Juxtaposition of Three Approaches
- Abstractions and Compositionality: Heterogeneous team composition is powerful because it allows for true collaboration in changing and unpredictable environments. For example, if an ongoing task suddenly requires new capabilities, multiple heterogeneous robots can complement each other and their human teammates by performing complementary task components, or by taking advantage of differing computational and cognitive capabilities. In order to unlock this potential, we have yet to understand how to model diversity and control heterogeneous teams.
- Action and Perception: Resilient robots are capable of recognizing and rejecting unexpected, outlying, or even adversarial inputs. But as the number of robots grows, state-of-the-art strategies often become increasingly inappropriate in terms of response-time of the team, and their ability to quickly affect the team's behavior. Many tasks demand real-time response in quickly changing, adverse environments. Yet, current monolithic inference and planning architectures only work if all the data can be aggregated ahead of time. Online adaptation requires exploiting components of prior knowledge in new ways.
- Learning for Resilience: Successful performance in challenging environments must leverage data in a myriad of ways, to estimate environment geometry, topology, and semantics, to predict the behavior of teammates and other non-cooperative (and possible adversarial) entities in the world, and to infer good action strategies.
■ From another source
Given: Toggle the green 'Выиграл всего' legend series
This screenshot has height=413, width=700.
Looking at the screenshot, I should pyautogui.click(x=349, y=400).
Machine learning, ranging from simple system identification to techniques that use large tensor representations (e.g., deep neural network function approximation), has emerged as a key tool to automatically extract sensing models and complex perception features that provide semantic meaning suitable for high-level autonomy and learning complex control policies.
This workshop will bring together experts in these three domains. The objective of this workshop is to find connections, trigger new ideas, and foster collaborations.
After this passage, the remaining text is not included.